--- Challenge ---
Please answer from the country music essay: in thirty years, which singer does it predict a crusty writer will call a true badass country singer?

━━ Quoted passage

Weird swamp indeed. And it has always been so. As someone who listens to a lot of country music, both old (“authentic”) and new (“bogus”), I have a lot of problems with contemporary music trends, but beg to differ with the notion that today’s country stars are talentless hacks. All of them are in possession of major chops, as players, singers or writers (or all three) or they wouldn’t be on the CMA stage rubbing elbows with Vince Gill.
Random anecdote: I recently had a quick overnight visit to Nashville. Three friends and I went out to see some music. Being cheap–we only went to free bars, –and old–our night started at 5 and ended before midnight–, we were exposed to the absolute bottom tier of Nashville talent (it was a Sunday night too) but I found it pretty remarkable that everybody at that level could really play and sing. There are tens of thousands of full-time musical strivers between these cover musicians and the Carries, Brads, and yes, Taylors. Country is another classic American winner-take-all, long-shot business–like the movies, pro sports, and fashion–but the problem is never the talent. The business of Nashville is just like those other show biz machines. It mercilessly molds artists into a template that is predictable and sells. But the talent shows through, it always has. Personally, this is why I pay attention to any pop culture: genius, of some sort, rising above an overly rigid framework. The auteur theory of country music, to get all grad schoolier than thou.
A common tactic of those who argue for a false Golden Age of anything is to set up a dubiously intense competition between artists of yore and the poseurs of today. So “Taylor Fking Swift is already a ‘legend,’ and Patsy Cline would have eaten her on toast”. I disagree. If Patsy and Taylor had been contemporaries, they would have collaborated dozens of times.
To be even more contrary, I would go so far as to say that we are in the midst of a Golden Age of Nashville, for female singers and songwriters, at least. In thirty years, a crusty writer will spit when mentioning the current crop of fake country talent, fix you with a steely gaze, jab a bony finger in your chest and say, “Now Miranda Lambert. There was a true badass country singer.” (And so she is)….
Once again stuck for a way to end this, am bailed out by the great Robbie Fulks, who has noticed the tendency of Yankees to preach to country folks what real country is. I love the weird and wonderful adjectival mouthful below, and think Pierce might find himself somewhere in there. He certainly will see his reflection in the opinionated, overalled Bostonian (cue to 2:22).
Not a hillbilly dilletante, fair weather hick, demi-clod, faux po’folks, well-readneck…
Robert-E.-come-lately hayseed wanna-be undercover Yankee…
Mississippi Ph. D., Alabamateur, 50% less Tarheel armchair Arkansan
I gave in this year to pop music and am not at all ashamed to admit my “best songs of 2012 (The Big List)” features a number of songs that are unapologetically pop and (to my ears at least) awfully good.
Maybe it’s having young kids who listen to the radio All The Time, maybe it’s because there’s an unusual quantity of good pop songs out there, maybe this is just another manifestation of my own contrariness. But I find myself wondering again and again: What’s Not to Like?
So, yes! yes! to Taylor and Carly Rae and P!nk and Xtina and Psy and Pitbull and Adam Levine and Kelly and Ke$ha and on the country side, that Little Big Town is pretty freaking catchy. I never thought I would like a song so good that name-checks Coors, but there you go. Perhaps I have been living in the South for too long.

━━━━
━━ Data lines

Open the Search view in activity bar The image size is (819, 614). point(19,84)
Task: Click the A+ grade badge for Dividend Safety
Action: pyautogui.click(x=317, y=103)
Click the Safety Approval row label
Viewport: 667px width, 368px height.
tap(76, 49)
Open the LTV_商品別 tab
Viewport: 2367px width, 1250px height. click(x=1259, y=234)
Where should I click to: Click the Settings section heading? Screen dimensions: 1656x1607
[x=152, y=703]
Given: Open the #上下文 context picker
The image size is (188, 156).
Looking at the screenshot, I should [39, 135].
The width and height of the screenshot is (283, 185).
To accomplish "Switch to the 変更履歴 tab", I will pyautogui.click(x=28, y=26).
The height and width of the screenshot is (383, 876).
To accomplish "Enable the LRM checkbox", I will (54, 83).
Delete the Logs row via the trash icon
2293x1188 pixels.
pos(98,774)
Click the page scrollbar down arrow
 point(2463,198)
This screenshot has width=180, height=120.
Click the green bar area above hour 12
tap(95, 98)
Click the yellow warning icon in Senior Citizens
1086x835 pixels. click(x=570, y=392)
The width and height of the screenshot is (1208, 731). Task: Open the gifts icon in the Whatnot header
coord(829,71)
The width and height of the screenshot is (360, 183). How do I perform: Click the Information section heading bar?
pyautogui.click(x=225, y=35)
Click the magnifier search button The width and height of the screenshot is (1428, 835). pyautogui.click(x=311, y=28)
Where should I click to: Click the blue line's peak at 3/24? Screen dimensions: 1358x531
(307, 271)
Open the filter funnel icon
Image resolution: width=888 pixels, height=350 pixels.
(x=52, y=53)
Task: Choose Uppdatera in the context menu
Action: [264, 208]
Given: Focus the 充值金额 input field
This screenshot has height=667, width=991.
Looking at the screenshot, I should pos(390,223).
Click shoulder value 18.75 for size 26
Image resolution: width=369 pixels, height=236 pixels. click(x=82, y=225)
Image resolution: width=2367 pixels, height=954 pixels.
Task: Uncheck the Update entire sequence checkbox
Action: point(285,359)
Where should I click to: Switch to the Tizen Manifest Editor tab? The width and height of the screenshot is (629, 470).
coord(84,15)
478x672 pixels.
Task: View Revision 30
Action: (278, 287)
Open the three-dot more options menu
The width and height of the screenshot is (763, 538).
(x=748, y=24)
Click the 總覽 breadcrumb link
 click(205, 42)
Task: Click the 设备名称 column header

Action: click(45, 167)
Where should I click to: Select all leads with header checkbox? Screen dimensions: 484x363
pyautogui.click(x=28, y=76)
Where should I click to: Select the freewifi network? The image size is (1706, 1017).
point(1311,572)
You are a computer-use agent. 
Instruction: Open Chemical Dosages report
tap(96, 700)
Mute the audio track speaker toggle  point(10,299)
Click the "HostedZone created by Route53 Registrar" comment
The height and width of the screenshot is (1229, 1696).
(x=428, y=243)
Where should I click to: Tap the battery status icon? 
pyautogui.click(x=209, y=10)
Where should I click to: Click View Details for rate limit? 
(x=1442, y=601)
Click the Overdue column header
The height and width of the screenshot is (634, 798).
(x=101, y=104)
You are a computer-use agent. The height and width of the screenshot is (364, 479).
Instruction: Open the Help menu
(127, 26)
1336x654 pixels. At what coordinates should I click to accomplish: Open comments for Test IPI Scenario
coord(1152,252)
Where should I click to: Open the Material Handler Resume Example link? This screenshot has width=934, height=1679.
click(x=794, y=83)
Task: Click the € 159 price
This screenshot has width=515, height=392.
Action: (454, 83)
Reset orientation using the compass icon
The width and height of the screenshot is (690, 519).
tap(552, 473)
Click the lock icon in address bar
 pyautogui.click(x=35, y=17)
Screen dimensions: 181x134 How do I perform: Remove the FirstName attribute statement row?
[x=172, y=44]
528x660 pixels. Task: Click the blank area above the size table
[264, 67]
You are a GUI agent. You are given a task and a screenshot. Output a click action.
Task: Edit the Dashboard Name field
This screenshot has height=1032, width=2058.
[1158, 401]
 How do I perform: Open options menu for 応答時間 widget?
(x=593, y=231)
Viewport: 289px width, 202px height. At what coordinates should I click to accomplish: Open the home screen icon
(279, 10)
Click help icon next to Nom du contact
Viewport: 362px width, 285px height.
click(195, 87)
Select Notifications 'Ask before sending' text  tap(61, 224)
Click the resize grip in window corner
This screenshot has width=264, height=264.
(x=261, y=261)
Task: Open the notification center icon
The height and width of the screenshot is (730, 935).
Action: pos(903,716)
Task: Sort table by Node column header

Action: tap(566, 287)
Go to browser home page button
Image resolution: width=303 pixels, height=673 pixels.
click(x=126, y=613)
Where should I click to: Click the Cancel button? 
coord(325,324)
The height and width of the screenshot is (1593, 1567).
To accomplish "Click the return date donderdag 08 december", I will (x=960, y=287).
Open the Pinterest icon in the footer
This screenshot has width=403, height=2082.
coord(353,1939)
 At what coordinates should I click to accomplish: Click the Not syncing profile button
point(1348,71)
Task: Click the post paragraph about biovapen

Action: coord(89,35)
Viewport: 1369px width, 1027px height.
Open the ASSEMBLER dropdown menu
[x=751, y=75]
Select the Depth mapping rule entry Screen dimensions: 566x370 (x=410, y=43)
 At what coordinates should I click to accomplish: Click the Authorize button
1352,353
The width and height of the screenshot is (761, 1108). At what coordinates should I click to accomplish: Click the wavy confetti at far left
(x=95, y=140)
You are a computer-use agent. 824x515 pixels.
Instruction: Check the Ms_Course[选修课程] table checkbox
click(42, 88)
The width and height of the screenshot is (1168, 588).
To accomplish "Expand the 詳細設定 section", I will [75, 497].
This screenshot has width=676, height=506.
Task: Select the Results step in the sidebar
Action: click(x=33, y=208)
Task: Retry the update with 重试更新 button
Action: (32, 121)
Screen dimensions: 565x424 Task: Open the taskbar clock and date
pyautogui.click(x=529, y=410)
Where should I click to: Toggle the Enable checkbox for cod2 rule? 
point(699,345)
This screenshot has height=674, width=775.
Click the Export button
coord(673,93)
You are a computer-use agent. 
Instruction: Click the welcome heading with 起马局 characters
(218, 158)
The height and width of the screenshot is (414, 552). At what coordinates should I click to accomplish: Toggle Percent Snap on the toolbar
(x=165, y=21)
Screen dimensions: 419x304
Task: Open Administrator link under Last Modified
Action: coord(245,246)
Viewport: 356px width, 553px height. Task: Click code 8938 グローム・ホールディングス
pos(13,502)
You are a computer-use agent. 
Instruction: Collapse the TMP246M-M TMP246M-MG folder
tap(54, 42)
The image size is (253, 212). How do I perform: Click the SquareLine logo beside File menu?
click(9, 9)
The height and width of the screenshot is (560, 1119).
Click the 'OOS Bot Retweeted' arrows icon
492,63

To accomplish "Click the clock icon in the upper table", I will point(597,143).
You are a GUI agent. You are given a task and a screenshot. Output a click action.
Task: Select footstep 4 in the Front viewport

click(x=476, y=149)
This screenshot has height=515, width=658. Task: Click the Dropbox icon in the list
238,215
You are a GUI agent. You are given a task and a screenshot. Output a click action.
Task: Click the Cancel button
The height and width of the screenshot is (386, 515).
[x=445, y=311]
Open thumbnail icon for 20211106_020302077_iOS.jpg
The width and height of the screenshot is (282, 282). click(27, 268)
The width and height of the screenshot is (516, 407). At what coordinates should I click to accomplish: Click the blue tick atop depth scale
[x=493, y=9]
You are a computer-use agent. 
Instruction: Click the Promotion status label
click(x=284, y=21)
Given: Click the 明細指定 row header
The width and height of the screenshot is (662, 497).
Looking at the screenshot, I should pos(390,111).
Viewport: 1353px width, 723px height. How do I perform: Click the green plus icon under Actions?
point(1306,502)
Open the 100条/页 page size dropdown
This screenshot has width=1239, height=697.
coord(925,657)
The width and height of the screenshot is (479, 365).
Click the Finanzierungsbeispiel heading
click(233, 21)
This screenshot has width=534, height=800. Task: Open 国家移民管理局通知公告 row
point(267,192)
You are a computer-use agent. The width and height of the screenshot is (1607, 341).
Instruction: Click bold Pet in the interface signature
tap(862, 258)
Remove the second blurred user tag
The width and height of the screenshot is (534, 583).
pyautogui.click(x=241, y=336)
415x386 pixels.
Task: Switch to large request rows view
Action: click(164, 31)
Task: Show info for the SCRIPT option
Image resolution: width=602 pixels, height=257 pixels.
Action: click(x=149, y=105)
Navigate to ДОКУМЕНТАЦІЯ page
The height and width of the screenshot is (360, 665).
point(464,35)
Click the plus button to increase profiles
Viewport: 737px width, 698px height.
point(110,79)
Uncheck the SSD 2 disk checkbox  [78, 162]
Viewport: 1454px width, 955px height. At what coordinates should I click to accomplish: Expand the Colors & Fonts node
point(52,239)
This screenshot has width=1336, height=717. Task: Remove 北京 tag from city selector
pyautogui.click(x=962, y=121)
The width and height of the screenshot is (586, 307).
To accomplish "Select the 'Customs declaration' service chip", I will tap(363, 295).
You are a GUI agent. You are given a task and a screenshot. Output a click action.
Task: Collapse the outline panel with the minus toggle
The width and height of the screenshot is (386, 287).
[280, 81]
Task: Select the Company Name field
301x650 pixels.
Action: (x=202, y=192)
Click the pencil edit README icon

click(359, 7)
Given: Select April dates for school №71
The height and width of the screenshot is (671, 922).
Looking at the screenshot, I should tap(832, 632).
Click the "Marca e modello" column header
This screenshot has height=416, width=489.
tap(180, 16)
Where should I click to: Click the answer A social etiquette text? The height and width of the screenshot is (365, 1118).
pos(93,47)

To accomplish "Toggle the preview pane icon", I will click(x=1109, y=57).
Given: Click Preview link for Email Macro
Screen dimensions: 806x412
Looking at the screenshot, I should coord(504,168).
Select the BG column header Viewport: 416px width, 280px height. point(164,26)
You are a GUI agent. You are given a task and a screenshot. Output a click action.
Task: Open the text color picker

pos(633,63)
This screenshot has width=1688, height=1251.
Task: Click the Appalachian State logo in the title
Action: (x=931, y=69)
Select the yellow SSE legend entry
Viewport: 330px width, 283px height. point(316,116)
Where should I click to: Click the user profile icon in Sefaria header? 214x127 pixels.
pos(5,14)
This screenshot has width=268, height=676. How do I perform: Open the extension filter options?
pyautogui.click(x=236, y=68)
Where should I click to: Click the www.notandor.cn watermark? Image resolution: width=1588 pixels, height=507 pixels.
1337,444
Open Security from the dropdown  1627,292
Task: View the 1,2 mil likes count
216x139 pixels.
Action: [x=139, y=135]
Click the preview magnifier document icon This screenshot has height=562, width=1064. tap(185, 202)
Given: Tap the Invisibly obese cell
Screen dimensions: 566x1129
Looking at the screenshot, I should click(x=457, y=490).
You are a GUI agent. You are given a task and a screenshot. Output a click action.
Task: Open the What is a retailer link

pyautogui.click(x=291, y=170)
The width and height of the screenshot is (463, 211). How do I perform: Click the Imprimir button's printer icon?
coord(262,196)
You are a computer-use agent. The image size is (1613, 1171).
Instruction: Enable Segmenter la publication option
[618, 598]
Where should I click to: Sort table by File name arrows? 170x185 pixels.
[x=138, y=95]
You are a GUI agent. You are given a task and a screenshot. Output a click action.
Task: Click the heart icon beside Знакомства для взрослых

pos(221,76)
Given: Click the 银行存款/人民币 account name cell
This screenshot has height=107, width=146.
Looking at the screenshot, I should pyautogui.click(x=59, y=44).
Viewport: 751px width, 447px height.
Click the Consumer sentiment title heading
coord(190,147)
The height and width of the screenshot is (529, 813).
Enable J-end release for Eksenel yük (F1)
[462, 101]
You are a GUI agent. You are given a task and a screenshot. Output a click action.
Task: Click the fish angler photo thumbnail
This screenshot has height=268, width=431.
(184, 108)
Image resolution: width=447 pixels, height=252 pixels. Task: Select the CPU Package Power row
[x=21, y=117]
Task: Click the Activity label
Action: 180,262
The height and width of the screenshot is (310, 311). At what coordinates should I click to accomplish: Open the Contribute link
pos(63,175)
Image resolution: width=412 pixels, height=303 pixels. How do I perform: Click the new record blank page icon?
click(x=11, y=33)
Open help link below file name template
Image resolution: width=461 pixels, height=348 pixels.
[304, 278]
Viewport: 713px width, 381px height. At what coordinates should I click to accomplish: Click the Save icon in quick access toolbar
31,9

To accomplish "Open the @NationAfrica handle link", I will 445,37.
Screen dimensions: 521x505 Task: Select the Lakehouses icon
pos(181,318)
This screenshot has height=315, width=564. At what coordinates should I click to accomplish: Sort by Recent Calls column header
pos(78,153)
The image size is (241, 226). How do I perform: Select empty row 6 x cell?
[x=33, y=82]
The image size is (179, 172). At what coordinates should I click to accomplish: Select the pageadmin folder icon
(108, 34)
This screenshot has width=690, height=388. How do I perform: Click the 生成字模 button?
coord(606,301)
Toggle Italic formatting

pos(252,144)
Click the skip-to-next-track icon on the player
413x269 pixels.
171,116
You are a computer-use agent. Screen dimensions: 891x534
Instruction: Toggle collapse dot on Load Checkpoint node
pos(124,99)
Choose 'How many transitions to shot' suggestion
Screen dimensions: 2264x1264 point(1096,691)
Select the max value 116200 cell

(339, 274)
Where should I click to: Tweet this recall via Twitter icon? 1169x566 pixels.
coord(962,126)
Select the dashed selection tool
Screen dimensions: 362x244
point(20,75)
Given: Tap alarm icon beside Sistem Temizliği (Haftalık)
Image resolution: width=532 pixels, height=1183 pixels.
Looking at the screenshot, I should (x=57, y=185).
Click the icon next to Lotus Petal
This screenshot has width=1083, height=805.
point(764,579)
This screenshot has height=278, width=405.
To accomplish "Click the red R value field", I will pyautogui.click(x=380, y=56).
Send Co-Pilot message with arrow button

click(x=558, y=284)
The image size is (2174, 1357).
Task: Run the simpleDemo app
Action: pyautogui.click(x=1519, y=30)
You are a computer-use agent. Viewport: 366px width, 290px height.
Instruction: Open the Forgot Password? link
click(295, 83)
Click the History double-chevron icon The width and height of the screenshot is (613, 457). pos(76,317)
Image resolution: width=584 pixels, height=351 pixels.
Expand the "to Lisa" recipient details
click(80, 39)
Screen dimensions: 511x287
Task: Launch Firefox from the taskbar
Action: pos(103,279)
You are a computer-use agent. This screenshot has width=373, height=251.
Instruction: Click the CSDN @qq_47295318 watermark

━━━━

--- Task answer ---
Miranda Lambert.